Jamaica Gleaner / Audley Shaw’s selling of his transfer from finance to agriculture as a promotion may just be spin against embarrassment. Yet, his rambunctious spirit may be just what that portfolio needs, and he may have the last laugh.
So far, he has been saying mostly the right things. And very critically, he has defined agriculture as a key economic ministry and a potential driver of sustained economic growth. The issue now is to translate sentiment into concrete action.
Having stumbled badly as finance minister in the previous Jamaica Labour Party (JLP) administration when he ran the agreement with the International Monetary Fund (IMF) aground, Mr Shaw made no major mistakes over the two years of his second go at the job. He was slowly clawing back his reputation. So, his displacement by Nigel Clarke may be as much about trust and loyalty – Mr Shaw challenged Prime Minister Andrew Holness for leadership of the JLP – as technical competence.
Mr Shaw brings to his new job a bluff personality and the skill of popular communication that makes him just as at ease among the unlearned masses, which make the most of the estimated 220,000 people who work in agriculture, as the corporate bosses and technocrats with whom he has been rubbing shoulders. And he, no doubt, has a decent grasp of the workings of the Jamaican economy and the tensions that often arise between the finance ministry’s need to hold a tight rein on the fiscal accounts and the need of line ministries to finance their projects – some of them growth-oriented.
Mr Shaw, in this context, has made two significant observations.
One is that agriculture – the management of which is sandwiched in a portfolio that also covers industry and commerce – can help fuel sustainable growth. Indeed, as the IMF’s (International Monetary Fund) resident representative, Lonkeng Ngouna, observed in an analysis this past January of the period 2004 to 2017, there is a strong correlation between growth in agriculture and growth in the broader economy. The obvious implication is for Jamaica to sustain growth in the agriculture sector, which is not only, by far, the country’s largest employer of labour, but an important prop for rural communities.

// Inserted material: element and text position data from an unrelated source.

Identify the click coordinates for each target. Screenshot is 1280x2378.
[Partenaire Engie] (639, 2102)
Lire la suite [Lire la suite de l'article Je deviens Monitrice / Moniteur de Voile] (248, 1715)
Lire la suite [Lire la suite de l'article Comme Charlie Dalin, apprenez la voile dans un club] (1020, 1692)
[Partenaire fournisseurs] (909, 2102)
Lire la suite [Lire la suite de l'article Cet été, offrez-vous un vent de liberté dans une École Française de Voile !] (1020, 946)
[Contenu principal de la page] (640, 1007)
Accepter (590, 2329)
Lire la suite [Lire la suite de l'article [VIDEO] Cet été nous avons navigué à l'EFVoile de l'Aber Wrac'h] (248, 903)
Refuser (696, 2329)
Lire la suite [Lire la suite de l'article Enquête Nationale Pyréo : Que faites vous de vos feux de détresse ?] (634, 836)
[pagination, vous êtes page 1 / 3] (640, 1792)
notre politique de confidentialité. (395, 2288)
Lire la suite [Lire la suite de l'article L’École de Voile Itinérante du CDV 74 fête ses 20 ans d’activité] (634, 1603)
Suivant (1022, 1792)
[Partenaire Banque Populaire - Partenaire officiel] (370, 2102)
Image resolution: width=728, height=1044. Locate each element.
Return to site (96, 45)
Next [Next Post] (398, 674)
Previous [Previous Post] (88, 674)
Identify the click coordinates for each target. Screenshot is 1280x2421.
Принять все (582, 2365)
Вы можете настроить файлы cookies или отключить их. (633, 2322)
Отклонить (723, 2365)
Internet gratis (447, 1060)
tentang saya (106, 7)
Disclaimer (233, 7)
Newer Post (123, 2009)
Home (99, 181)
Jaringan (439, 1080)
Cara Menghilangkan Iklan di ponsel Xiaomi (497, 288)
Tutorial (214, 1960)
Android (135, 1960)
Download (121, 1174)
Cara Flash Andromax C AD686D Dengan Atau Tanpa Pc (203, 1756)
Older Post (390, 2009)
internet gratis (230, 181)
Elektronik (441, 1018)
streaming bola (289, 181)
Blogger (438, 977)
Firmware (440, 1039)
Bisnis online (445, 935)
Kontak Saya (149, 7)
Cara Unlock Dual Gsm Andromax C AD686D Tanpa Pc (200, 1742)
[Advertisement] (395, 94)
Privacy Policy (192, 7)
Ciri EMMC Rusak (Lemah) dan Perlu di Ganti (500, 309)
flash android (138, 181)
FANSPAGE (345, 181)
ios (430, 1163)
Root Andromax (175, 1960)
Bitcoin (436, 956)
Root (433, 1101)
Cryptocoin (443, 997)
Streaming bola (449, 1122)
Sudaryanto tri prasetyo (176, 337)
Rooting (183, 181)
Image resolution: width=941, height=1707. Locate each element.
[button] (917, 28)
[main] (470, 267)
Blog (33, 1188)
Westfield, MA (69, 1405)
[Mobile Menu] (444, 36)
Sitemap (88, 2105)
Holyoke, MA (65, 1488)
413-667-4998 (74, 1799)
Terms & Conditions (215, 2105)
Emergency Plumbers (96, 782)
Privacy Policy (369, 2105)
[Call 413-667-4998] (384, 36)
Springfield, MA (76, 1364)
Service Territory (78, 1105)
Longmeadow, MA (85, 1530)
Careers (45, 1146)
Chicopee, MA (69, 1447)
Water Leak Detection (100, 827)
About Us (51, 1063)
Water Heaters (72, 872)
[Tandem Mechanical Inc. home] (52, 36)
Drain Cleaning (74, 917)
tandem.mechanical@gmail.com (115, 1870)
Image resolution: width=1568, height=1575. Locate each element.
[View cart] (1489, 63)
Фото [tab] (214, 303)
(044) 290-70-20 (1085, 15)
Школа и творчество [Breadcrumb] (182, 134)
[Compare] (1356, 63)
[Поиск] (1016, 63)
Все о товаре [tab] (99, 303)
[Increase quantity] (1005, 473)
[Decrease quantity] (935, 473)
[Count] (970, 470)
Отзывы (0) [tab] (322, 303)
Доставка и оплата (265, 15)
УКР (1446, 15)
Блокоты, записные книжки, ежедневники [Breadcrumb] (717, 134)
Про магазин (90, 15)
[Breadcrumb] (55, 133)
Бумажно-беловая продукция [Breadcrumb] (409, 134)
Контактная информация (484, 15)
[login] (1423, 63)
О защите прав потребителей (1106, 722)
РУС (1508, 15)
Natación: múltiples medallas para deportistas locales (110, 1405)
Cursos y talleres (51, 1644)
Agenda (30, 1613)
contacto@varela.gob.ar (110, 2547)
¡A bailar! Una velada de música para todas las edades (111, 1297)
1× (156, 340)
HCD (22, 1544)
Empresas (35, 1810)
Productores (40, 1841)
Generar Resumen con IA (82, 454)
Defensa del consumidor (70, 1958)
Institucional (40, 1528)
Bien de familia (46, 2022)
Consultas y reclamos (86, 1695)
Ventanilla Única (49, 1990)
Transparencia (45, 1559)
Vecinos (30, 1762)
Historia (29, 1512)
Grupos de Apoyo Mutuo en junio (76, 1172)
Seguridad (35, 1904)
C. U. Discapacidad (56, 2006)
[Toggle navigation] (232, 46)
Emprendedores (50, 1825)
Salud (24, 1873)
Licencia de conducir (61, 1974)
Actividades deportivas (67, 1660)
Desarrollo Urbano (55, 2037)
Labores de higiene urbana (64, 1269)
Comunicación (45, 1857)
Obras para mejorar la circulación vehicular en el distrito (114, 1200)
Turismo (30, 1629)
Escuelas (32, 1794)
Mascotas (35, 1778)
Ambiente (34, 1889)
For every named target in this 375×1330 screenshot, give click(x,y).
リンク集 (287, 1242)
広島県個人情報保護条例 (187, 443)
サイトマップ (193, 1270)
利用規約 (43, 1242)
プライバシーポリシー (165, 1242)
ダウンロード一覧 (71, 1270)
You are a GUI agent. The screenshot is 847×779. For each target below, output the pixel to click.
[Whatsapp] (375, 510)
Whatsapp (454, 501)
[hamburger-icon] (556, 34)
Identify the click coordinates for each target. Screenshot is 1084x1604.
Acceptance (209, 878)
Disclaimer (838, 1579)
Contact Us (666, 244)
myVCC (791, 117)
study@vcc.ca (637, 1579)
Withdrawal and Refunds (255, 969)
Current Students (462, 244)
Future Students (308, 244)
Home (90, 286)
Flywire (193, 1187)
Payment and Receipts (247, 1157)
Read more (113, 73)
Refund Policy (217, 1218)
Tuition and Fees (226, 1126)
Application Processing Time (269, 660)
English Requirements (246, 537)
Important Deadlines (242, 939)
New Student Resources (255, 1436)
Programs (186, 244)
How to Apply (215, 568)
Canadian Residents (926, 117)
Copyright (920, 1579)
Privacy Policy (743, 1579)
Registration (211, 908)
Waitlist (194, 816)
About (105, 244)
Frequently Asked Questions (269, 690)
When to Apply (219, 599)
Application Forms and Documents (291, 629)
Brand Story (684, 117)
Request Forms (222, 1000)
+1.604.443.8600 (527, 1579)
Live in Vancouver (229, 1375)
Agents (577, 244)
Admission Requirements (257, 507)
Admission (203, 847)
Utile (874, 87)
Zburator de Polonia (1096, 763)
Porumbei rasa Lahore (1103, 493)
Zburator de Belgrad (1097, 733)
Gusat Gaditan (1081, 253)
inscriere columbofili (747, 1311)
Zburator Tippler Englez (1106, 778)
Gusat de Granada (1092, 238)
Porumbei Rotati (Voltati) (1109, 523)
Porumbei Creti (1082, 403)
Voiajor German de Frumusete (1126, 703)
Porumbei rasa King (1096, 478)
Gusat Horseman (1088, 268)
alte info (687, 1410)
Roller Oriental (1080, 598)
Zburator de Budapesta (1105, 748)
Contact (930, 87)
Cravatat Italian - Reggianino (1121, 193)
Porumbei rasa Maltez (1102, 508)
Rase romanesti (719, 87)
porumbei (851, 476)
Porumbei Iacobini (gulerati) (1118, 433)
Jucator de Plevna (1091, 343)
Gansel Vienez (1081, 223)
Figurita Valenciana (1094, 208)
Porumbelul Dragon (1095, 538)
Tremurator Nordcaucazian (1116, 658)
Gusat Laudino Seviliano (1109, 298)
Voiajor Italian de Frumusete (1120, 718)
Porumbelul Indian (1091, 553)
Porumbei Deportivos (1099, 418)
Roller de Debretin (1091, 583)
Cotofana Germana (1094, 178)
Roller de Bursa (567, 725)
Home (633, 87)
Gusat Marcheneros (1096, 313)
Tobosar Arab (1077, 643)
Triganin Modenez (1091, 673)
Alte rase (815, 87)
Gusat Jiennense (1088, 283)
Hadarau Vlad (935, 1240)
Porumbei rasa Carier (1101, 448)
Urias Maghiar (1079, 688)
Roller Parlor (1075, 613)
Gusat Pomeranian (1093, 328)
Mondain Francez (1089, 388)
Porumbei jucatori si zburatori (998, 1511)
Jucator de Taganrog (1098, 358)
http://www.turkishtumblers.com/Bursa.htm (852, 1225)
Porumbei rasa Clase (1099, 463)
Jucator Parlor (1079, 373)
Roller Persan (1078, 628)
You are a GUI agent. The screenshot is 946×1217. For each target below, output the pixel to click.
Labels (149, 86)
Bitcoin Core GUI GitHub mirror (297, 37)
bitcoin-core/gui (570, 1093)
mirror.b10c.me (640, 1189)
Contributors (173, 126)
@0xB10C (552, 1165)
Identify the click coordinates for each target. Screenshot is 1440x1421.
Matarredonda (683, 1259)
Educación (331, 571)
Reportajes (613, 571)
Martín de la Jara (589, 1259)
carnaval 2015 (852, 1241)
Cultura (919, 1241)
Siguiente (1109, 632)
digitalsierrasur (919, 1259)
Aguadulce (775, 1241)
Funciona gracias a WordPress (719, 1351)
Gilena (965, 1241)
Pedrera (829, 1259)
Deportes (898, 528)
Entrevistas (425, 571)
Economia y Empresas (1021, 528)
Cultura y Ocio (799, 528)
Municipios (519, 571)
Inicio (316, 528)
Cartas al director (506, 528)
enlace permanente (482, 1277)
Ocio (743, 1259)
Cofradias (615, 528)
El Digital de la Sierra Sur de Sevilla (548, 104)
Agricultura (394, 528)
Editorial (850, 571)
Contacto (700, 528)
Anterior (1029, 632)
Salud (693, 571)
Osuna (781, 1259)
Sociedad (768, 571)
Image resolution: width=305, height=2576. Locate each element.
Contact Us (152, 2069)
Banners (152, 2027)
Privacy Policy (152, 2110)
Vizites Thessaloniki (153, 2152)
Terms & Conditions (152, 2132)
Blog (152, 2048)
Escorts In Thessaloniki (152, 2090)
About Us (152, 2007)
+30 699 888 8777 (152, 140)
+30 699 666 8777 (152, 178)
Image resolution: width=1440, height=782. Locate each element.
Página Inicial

Mr Shaw is also optimistic that Jamaica can return to the strong growth periods of the 1950s and ’60s, but stressed that it won’t be merely an outlay that will generate the spurt. “It requires methods, it requires plans and it requires application,” he said.
In that regard, Mr Shaw has the tools to inspire the bulk of the current farmers to do more in the current environment. In that he is a bit like Roger Clarke, the late People’s National Party’s agriculture minister of the 1990s and 2000s. But to be really transformative, Mr Shaw also has to make agriculture sexy to a younger generation of better-educated Jamaicans. The model, in this respect, is Christopher Tufton, the agriculture minister in the 2007-2012 JLP administration, after who things went into reverse.
Finding ways – as Mr Shaw says he will do – to bring idle farm lands back to production is part of the equation. Another part is to create linkages between agriculture and other sectors of the economy, while projecting the sector as modern and efficient, as a place where a new generation of savvy Jamaicans should want to be. “So, we have to focus on financing, technology transfers (and) on training,” Shaw said.
If he gets it right, Mr Shaw may well be able to sustain his line that having fixed the macroeconomy he has now turned his attention to fixing matters at the micro level.